Corner cabinets are a familiar structure in modern kitchens, and such corner installations usually include a rotating shelf structure, sometimes referred to as a "lazy susan". These rotating systems are frequently used where counter tops are installed in the corner of a kitchen, because without them, the space under such corner counter tops is virtually inaccessible.

However, unless someone has actually lived with such a rotating shelf arrangement, the drawbacks are not always apparent. In fact, such rotating shelves, with their angled door forming the front of the cabinet structure when the door is closed, are a very effective "finger pincher", which invite painful accidents particularly with little children. Moreover, since this problem is greatly accentuated when the shelves of the rotating assembly are loaded with heavy cans of food which increase the rotating momentum of the assembly, the problem is not fully appreciated before the shelves are installed and loaded. This results in a painful learning process for the users of this type of shelf before the danger is fully appreciated and the habit established of not resting one's fingers on the edges of the rotating door.

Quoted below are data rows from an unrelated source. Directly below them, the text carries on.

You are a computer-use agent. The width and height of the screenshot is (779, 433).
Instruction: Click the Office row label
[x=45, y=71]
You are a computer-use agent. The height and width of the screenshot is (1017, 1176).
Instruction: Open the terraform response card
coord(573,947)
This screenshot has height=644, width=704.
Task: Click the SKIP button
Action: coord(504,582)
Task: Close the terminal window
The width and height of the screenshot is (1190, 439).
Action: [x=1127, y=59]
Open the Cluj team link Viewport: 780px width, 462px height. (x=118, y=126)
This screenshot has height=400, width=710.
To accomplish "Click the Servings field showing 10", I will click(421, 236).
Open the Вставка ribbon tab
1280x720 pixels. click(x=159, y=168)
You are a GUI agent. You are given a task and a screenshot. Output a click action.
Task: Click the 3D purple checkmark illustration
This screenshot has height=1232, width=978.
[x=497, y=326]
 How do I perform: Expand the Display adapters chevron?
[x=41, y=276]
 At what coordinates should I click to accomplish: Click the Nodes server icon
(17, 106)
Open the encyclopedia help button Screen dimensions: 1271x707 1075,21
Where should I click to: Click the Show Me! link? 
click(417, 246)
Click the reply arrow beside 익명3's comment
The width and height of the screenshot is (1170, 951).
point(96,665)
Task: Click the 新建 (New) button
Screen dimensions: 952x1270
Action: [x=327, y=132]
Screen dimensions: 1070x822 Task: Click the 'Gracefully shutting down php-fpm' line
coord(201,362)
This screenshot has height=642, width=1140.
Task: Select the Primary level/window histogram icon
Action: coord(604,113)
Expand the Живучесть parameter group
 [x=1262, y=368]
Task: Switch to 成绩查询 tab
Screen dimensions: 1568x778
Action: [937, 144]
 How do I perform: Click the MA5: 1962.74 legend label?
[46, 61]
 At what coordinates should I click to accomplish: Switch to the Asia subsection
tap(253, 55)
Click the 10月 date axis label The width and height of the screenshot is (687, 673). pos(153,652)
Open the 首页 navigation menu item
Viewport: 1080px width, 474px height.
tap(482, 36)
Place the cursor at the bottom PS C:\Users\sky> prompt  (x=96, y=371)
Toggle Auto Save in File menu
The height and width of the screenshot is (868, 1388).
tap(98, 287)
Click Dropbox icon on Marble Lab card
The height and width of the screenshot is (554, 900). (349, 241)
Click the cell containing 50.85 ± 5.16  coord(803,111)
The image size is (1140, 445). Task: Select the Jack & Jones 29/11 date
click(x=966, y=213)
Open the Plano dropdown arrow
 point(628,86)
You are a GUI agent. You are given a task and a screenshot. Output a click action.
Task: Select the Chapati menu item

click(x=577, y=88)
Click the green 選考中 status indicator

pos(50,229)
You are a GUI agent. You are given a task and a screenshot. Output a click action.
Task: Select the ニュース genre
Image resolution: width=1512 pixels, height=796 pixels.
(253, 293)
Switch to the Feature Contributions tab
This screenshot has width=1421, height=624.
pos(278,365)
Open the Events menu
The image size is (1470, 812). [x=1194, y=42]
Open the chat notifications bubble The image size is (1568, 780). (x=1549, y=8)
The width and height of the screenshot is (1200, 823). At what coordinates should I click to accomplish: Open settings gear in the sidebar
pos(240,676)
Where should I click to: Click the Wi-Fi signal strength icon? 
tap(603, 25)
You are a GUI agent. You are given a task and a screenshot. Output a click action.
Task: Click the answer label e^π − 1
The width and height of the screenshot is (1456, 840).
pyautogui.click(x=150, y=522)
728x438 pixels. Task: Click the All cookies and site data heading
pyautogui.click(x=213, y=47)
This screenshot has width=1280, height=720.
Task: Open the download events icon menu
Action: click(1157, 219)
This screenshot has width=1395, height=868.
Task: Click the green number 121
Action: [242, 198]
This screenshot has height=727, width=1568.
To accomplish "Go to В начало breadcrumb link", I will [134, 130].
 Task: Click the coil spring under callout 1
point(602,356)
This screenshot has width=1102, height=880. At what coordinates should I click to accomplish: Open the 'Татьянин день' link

While there have been previous designs which attempted to solve this problem of pinched fingers, none of them have been satisfactory, usually because of the complexity of the motion required, but also because their installation usually required a specific cabinet or shelf structure. No previous solution used simple individual circular shelves, required no cabinet modification if they were to be installed on site and still permitted simple adjustment for proper door fit.

The present invention furnishes simple hardware for a rotating shelf and angled door arrangement, which can be installed after the cabinet is completely assembled, and, most important, will not pinch even the smallest fingers.

The present invention solves the mechanical problem by retracting only the door assembly, and thereby reducing the force necessary for the retraction motion, and the door is also maintained in the same horizontal plane, so that gravity need not be overcome upon opening the door or counteracted upon closing. Maintaining the door in the same horizontal plane is possible essentially because the accuracy of the door mechanism is such that it always returns to precisely the same closed location.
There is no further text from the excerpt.